Review: Jack White at Austin City Limits, and the lady limit

“God Bless Neil Young.”

Jack White didn’t say much during his hour-and-a-half headlining set on Saturday night, but those were his last ones before departing, to probably hop on a golf cart and go watch the rest of Neil Young and Crazy Horse.

White and Young played at opposite ends of Zilker Park during the 2012 Austin City Limits music festival on Saturday night, a truly difficult scheduling quandary during this rock-centered fest. Whereas other major festivals will set up hip-hop versus album rock, or dance stage versus popular reunion, Saturday put rock legend versus growing rock legend up against one another, both starting at the same time, though Crazy Horse played ’til the bitter, bitter (10 p.m.) end of the night.

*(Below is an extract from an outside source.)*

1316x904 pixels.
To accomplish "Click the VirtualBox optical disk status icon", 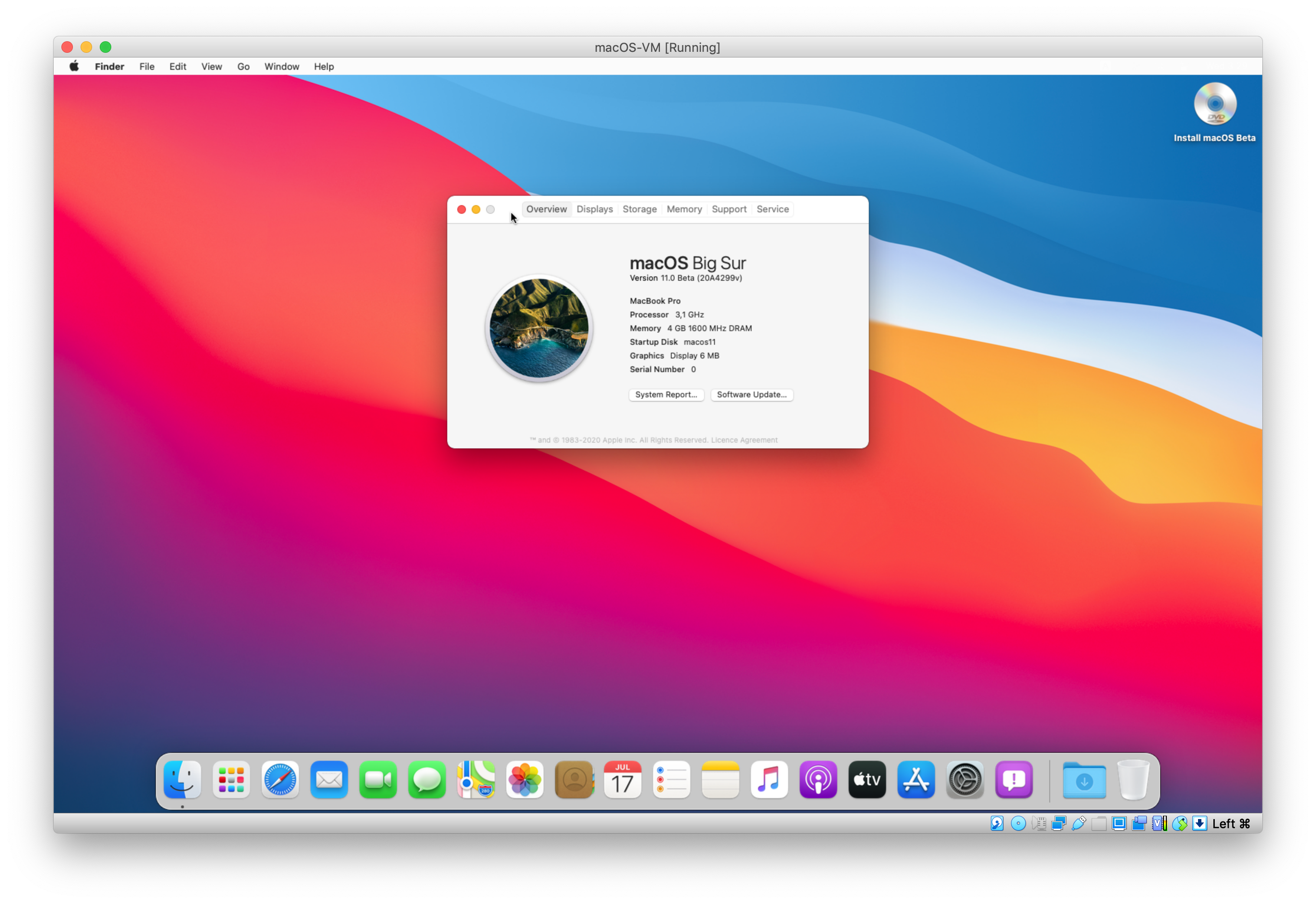I will coord(1018,823).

The Third Man Records man tore through most of his album “Blunderbuss” and cranked out the Raconteurs hit “Steady As She Goes,” plus cuts from multiple eras of the White Stripes catalog including “Slowly Turning Into You,” “Hotel Yorba,” “Dead Leaves and the Dirty Ground” and “We’re Going to Be Friends.”

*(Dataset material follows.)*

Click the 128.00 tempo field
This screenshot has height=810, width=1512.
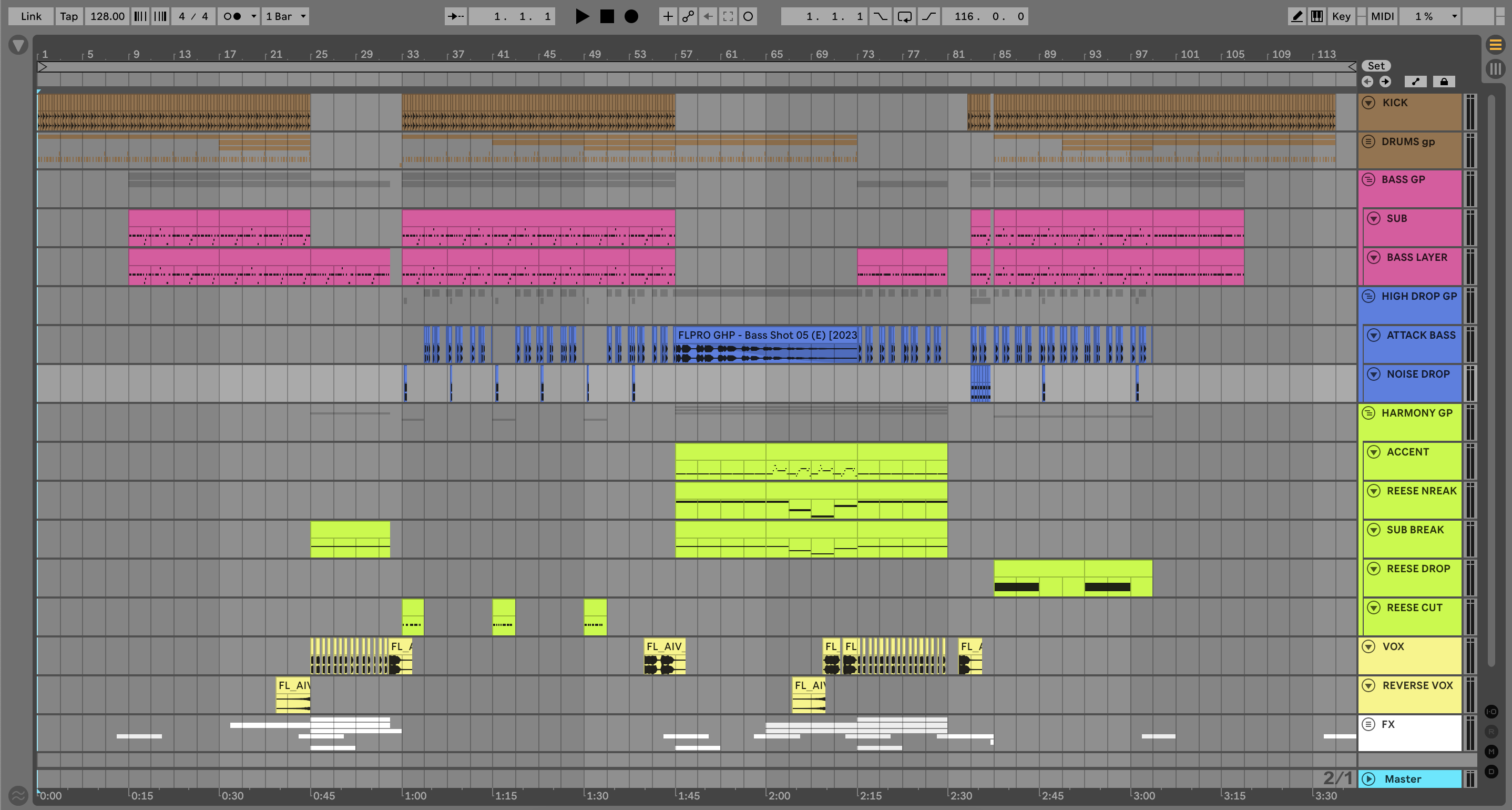click(107, 16)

It’s on the latter two that White’s genesis from slapdash guitar genius to nimble Everything, Every Time, Man is apparent, as he switched between electric guitar and organ sometimes in the same phrase, and transformed a simple childlike melody into a full-bodied glammy jam.

White has gotten guff before for this kind of behavior — this Serious behavior. When White Stripes records sunk into to psych after three albums of workshopped garage echoes, when his band when from a two piece to a three or four, and now that six-piece full backing band and the crew is synchronized, styled and shined.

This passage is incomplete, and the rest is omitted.